§ WORK INSTRUCTIONS:
Send back the listing, word for word.

### MATERIAL TO PROCESS ###

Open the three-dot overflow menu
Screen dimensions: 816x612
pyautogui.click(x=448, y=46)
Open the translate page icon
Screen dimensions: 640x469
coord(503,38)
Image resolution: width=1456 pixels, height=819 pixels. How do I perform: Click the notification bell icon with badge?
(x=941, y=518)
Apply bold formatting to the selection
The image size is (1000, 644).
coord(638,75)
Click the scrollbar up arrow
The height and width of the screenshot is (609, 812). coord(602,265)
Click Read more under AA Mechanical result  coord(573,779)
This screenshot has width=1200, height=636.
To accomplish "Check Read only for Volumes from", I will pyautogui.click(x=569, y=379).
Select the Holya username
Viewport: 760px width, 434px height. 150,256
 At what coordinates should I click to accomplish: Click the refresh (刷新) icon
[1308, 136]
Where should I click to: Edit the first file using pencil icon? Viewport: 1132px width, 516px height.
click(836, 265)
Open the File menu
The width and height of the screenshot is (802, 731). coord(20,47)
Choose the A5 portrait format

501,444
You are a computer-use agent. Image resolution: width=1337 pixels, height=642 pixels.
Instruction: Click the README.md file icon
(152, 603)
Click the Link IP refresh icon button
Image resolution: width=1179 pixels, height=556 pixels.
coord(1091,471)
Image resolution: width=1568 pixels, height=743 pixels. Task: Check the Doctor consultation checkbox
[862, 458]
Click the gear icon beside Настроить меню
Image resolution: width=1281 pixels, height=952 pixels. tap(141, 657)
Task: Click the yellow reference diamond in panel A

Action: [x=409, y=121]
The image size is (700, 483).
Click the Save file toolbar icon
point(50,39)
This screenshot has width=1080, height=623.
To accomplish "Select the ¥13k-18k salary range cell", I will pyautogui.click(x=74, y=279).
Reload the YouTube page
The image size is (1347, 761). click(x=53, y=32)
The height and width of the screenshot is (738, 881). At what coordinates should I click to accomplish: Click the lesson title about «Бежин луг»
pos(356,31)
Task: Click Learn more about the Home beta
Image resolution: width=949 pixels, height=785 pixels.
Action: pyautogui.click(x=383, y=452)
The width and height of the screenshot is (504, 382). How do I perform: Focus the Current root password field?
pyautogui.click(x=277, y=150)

###

§ RESPONSE BELOW:
Open the three-dot overflow menu
Screen dimensions: 816x612
pyautogui.click(x=448, y=46)
Open the translate page icon
Screen dimensions: 640x469
coord(503,38)
Image resolution: width=1456 pixels, height=819 pixels. How do I perform: Click the notification bell icon with badge?
(x=941, y=518)
Apply bold formatting to the selection
The image size is (1000, 644).
coord(638,75)
Click the scrollbar up arrow
The height and width of the screenshot is (609, 812). coord(602,265)
Click Read more under AA Mechanical result  coord(573,779)
This screenshot has width=1200, height=636.
To accomplish "Check Read only for Volumes from", I will pyautogui.click(x=569, y=379).
Select the Holya username
Viewport: 760px width, 434px height. 150,256
 At what coordinates should I click to accomplish: Click the refresh (刷新) icon
[1308, 136]
Where should I click to: Edit the first file using pencil icon? Viewport: 1132px width, 516px height.
click(836, 265)
Open the File menu
The width and height of the screenshot is (802, 731). coord(20,47)
Choose the A5 portrait format

501,444
You are a computer-use agent. Image resolution: width=1337 pixels, height=642 pixels.
Instruction: Click the README.md file icon
(152, 603)
Click the Link IP refresh icon button
Image resolution: width=1179 pixels, height=556 pixels.
coord(1091,471)
Image resolution: width=1568 pixels, height=743 pixels. Task: Check the Doctor consultation checkbox
[862, 458]
Click the gear icon beside Настроить меню
Image resolution: width=1281 pixels, height=952 pixels. tap(141, 657)
Task: Click the yellow reference diamond in panel A

Action: [x=409, y=121]
The image size is (700, 483).
Click the Save file toolbar icon
point(50,39)
This screenshot has width=1080, height=623.
To accomplish "Select the ¥13k-18k salary range cell", I will pyautogui.click(x=74, y=279).
Reload the YouTube page
The image size is (1347, 761). click(x=53, y=32)
The height and width of the screenshot is (738, 881). At what coordinates should I click to accomplish: Click the lesson title about «Бежин луг»
pos(356,31)
Task: Click Learn more about the Home beta
Image resolution: width=949 pixels, height=785 pixels.
Action: pyautogui.click(x=383, y=452)
The width and height of the screenshot is (504, 382). How do I perform: Focus the Current root password field?
pyautogui.click(x=277, y=150)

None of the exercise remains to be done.